DIRECTION: Copy out the data below, from its first line through the line that contains "Action: pos(821,107)", inclusive, without the pictures.

═══ SUPPLIED MATERIAL ═══

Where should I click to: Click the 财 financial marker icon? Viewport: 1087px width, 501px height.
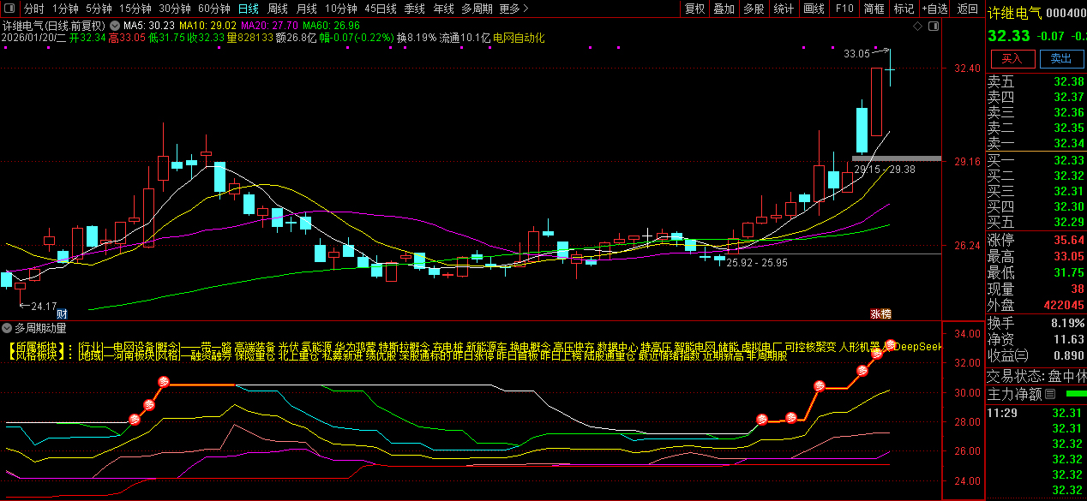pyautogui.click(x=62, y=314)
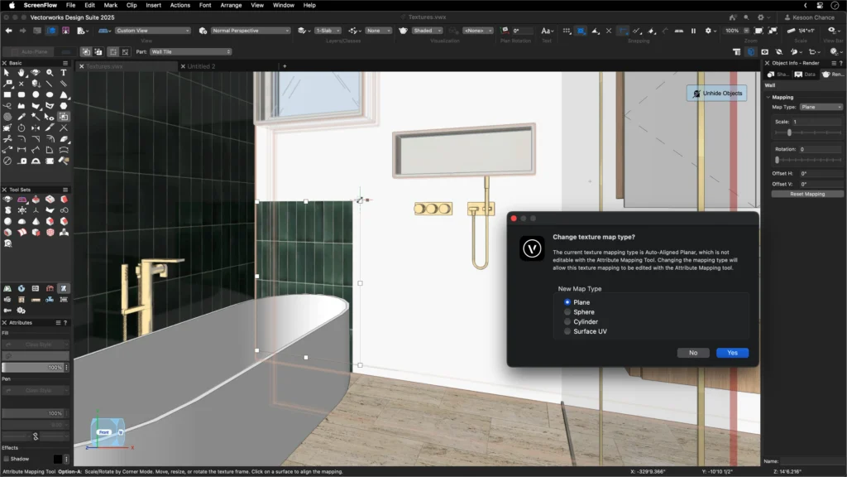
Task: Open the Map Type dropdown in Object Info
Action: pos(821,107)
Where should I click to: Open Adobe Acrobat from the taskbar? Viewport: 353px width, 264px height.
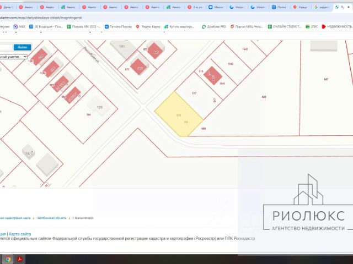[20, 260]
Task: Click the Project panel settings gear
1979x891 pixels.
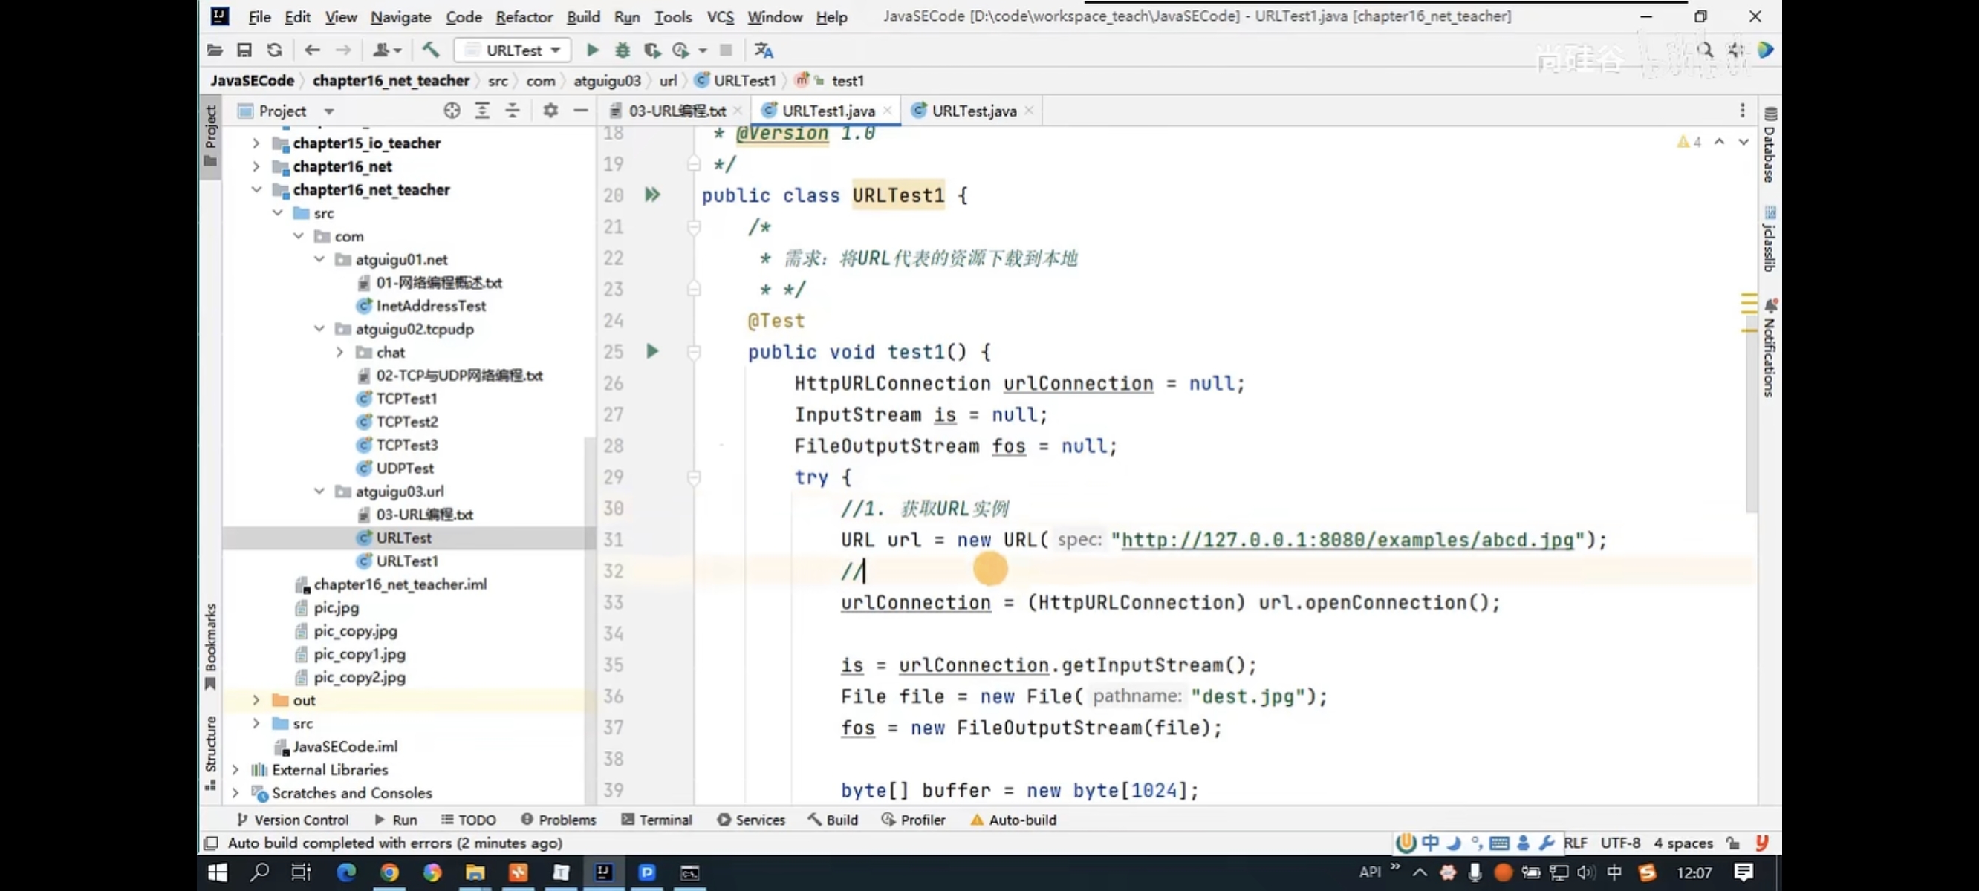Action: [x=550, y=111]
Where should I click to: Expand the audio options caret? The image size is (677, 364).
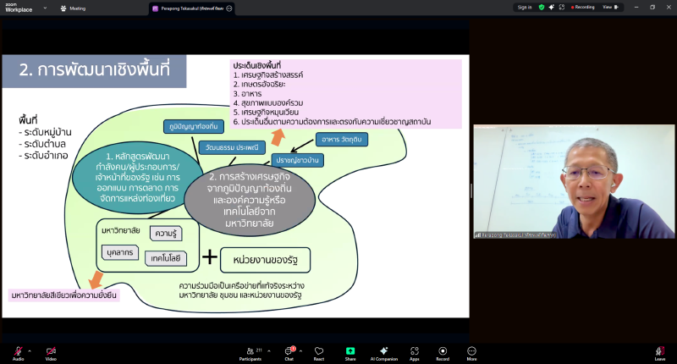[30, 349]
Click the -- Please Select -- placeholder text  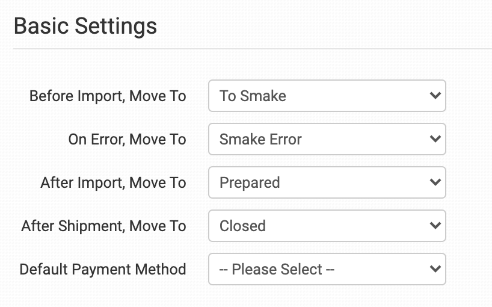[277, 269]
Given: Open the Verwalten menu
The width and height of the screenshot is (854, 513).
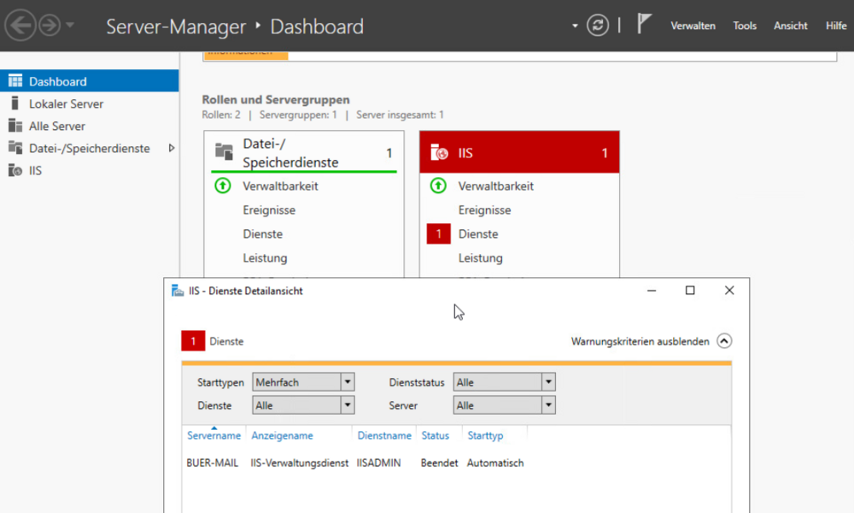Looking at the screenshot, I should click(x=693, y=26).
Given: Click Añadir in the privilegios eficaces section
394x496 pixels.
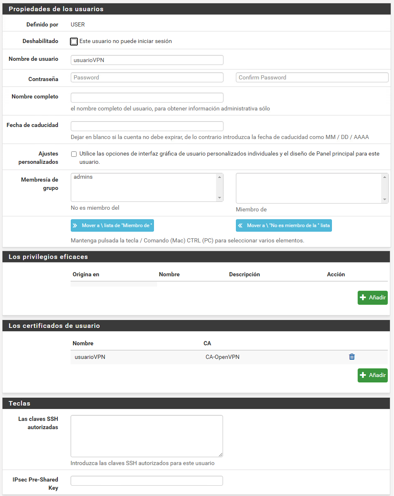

═══

ANSWER TO THIS TASK:
Where should I click to: Click the 财 financial marker icon? Viewport: 1087px width, 501px height.
pyautogui.click(x=62, y=314)
Task: Open the Map Type dropdown in Object Info
Action: pos(821,107)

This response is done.